- **Your goal**: From the records below, pull out word for word the part that opens with the line containing "Where should I" and closes with the line containing "pyautogui.click(x=45, y=34)". Leave the pictures out of your answer.

- **Excerpted data**:
## begin
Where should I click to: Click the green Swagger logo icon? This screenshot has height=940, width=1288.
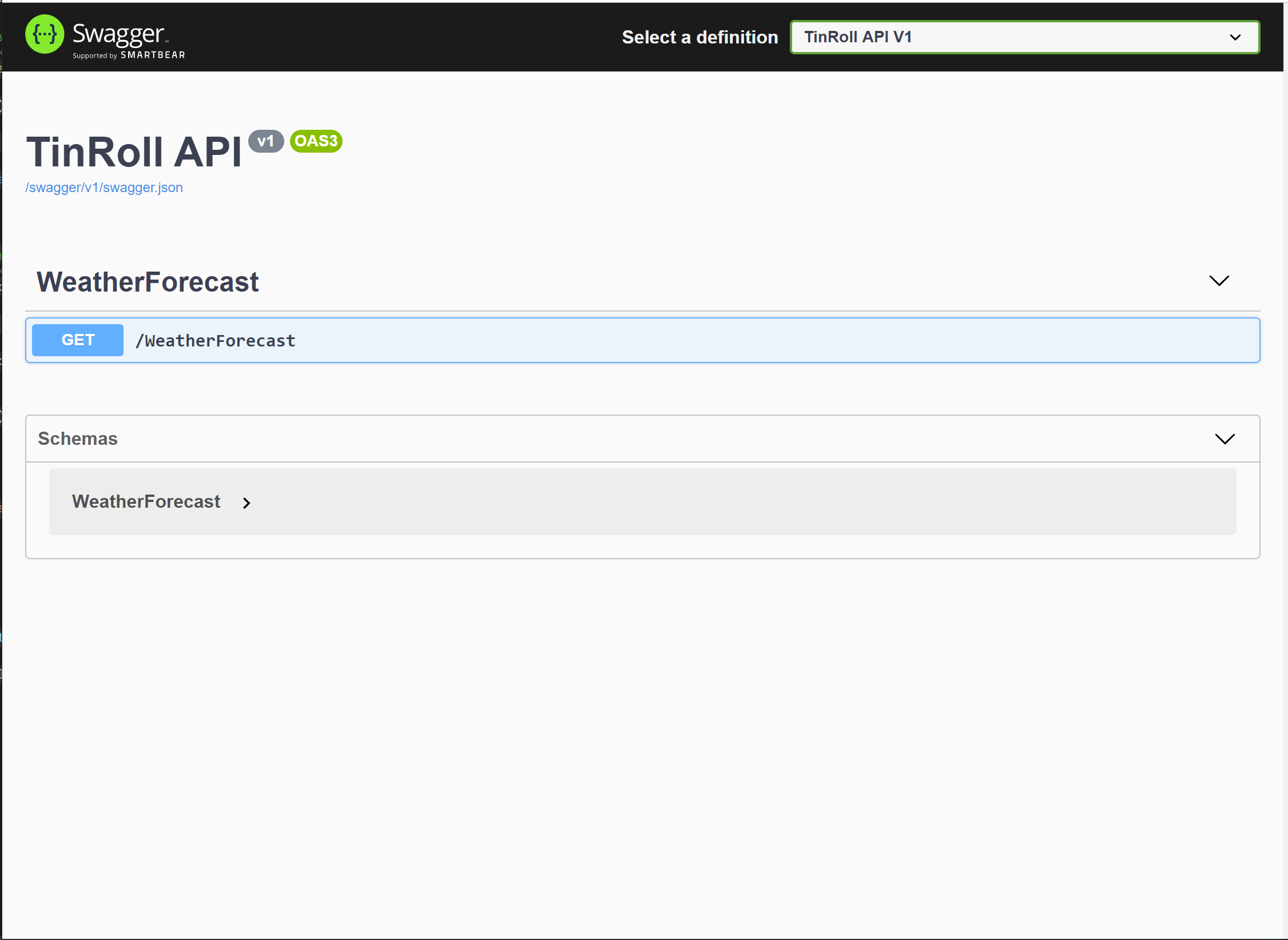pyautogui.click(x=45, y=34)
## end
## begin
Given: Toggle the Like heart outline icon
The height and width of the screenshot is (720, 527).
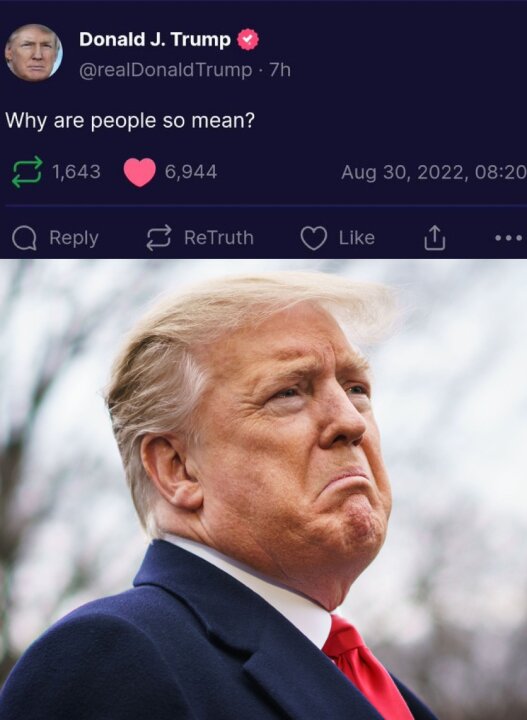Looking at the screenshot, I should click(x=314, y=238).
## end
- **Answer in full**:
Where should I click to: Click the green Swagger logo icon? This screenshot has height=940, width=1288.
pyautogui.click(x=45, y=34)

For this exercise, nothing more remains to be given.